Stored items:

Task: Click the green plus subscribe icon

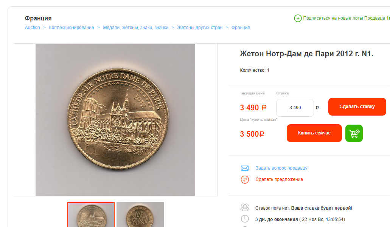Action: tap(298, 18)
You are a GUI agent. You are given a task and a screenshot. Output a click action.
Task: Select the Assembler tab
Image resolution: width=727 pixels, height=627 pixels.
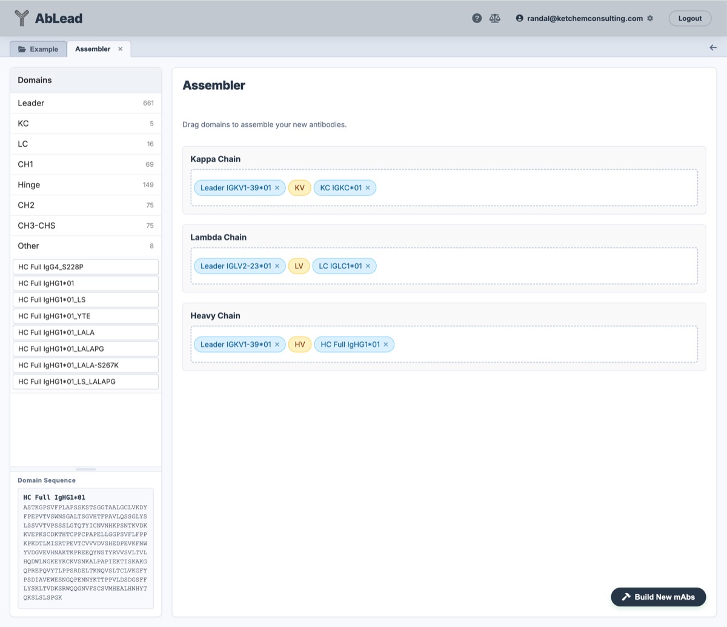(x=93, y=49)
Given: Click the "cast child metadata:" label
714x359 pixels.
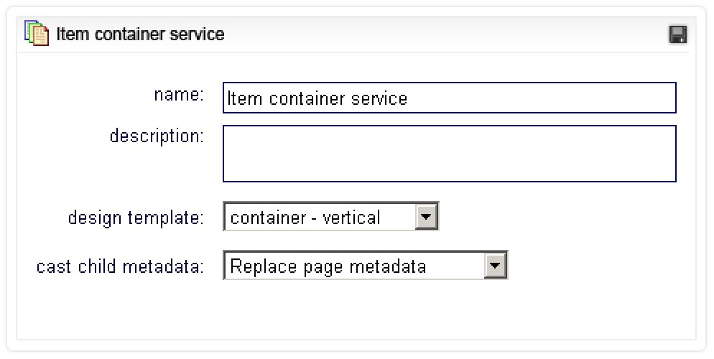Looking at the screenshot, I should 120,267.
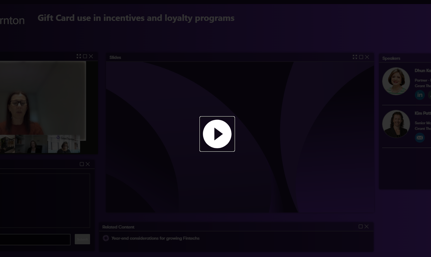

PROBLEM STATEMENT
Lay out the lines of these entries as a numbered list, skipping blank lines and leaving out the pictures.

WRITTEN RESPONSE
1. Task: Click the green plus subscribe icon
2. Action: tap(298, 18)
3. You are a GUI agent. You are given a task and a screenshot. Output a click action.
4. Task: Select the Assembler tab
5. Image resolution: width=727 pixels, height=627 pixels.
6. (x=93, y=49)
7. Given: Click the "cast child metadata:" label
8. 714x359 pixels.
9. Looking at the screenshot, I should 120,267.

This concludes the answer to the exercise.